Regia di Emma Dante vedi scheda film
Una serpentina di strade polverose e strette, circondate da una favelas di cemento e abusivismo che solo un'aspra parete rocciosa che domina la periferia palermitana riesce a tenere a bada; due macchine procedono in direzione opposta ed il caso vuole che si incrocino proprio nel punto più stretto di una squallida strada dal nome appunto di Via Castellana Bandiera, dove pure alcuni numeri civici sono tarocchi, e dove un filo di nylon colorato di rosso ed una transenna barcollante segnalano distrattamente e quasi per inciso, l'interruzione improvvisa del percorso, cui fa seguito un profondo dirupo. Al volante dei mezzi due donne toste: una quarantenne tornata a palermo da Milano per partecipare ad una cerimonia, ma turbata da un rapporto sempre più difficoltoso ed ingestibile con la sua amante ben più giovane ed aperta; una ottantenne ancora più determinata ed impassibile, immigrata della "piana degli albanesi", divenuta italiana quando la defunta figlia sposò anni addietro un grossolano palermitano che poi l'ha tenuta a vivere con lui ed i suoi figli. Ora ritroviamo la vecchia come in perenne stato catatonico, forse per il dolore, atteggiamento che tuttavia non le impedisce atteggiamenti inflessibili e risoluti difficili da sopraffare. Nessuna delle due donne, incitate dai rispettivi accompagnatori che dividono gli abitacoli delle due autovetture, desidera demordere e rinunciare alla propria posizione e dunque "cedere la dritta" all'avversaria. E, come il Manzoni ci ha insegnato, atteggiamenti risoluti e ostinati per venire incontro ad orgoglio e caratterialità, finiscono per accendere la miccia della tragedia e della disgrazia, alimentate altresì dal battito insistente e quasi incitante delle anime eccentriche di coloro che abitano attorno a quella strada, disposti a tutto pur di scommettere su chi cederà per prima a quel duello senza precedenti.
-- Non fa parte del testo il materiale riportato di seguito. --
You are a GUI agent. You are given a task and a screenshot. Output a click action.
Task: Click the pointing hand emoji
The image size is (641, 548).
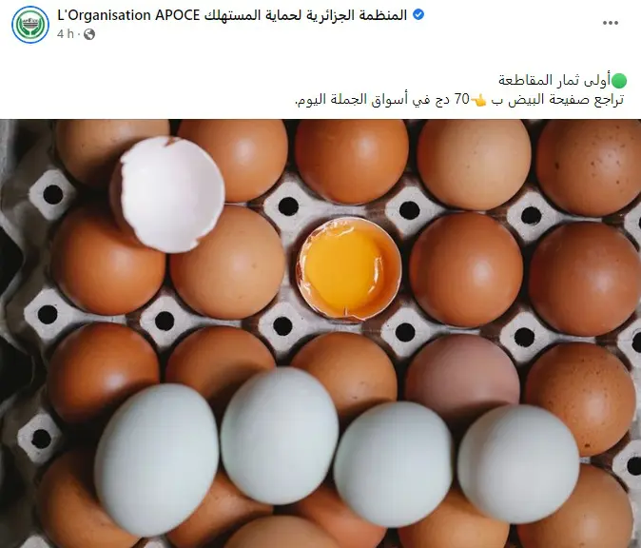click(478, 99)

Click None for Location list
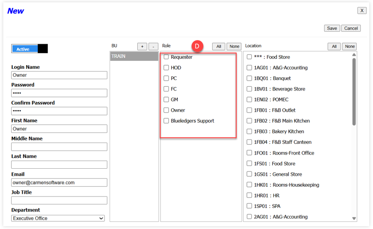349,46
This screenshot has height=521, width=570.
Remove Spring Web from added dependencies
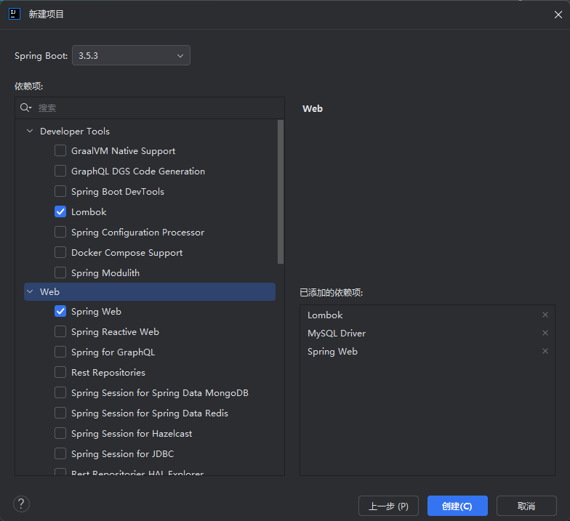545,351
L'esordio cinematografico di Emma Dante, autrice del romanzo omonimo e donna di teatro, è potente come lo sguardo di sfida che divide le due contendenti, occhio ceruleo quasi pallato dell'anziana contro quello circospetto scuro e determinato della tosta ed indomita quarantenne.
Potente e forte di scene madri che rimarranno impresse nella mente, come l'ormai celebre e "scandalosa" sfida ad orinare a gambe divaricate senza smuovere lo sguardo sull'avversaria, così come l'altra sfida costruita nel gettare oltre il muro il piatto di maccheroni che una vicina caritatevole accorre ad offrire ad entrambe le contendenti; per non parlare della scena iniziale in cui due mani rigose impastano pagnotte con acqua per darle in pasto ad una cagna che allatta i suoi cuccioli sopra una tomba, e così come poco dopo la veduta dell'anziana donna distesa in raccolta sulla tomba della figlia, mentre la macchina da presa sorvola l'area circondata di cani randagi che sembra veglino l'anima tormentata e senza pace della vecchia.
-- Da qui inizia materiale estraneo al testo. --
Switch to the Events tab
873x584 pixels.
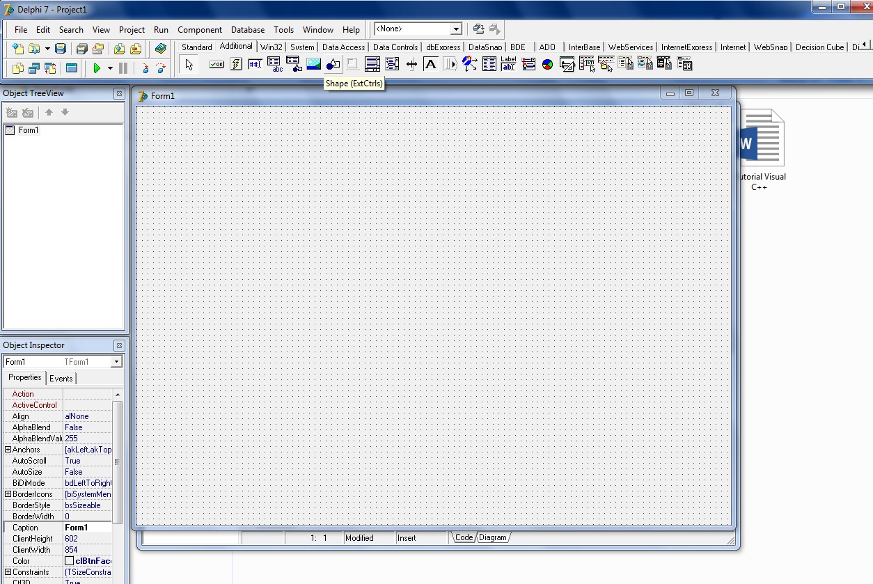pos(61,378)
Un'esordio non comune, non certo nel cinema italino di oggi, e riscontrabile in poche altre occasioni tra le quali posso ricordare così a memoria "Le quattro stagioni" di Frammartino, o quello altrettanto dirompente de "Corpo celeste", col Cristo che frana nelle acque come per fuggire da un mondo irrecuoerabile e senza speranza, nel primo film di Alice Rohrwacher: due film guarda caso acclamati entrambi a Cannes alcuni anni orsono.
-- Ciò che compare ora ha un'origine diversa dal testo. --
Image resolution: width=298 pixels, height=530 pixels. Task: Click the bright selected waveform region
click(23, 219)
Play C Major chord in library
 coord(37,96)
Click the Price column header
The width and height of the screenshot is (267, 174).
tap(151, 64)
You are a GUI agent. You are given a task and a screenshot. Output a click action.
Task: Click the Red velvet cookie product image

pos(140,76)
Premio veneziano ad Elena Cotta davvero appropriato per un film che disturba ed inquieta, che invoglia a scappare da una mediocrità e da un malaffare che ti avvogono come una malattia infettiva, e dalle quali ci si può salvare solo fuggendo, come suggerisce forse l'ultima estenuante ed infinita scena che vede tutto il rione apparentemente accorrere sul luogo del tragico epilogo, o forse allontanarsi per cercare scampo e salvezza.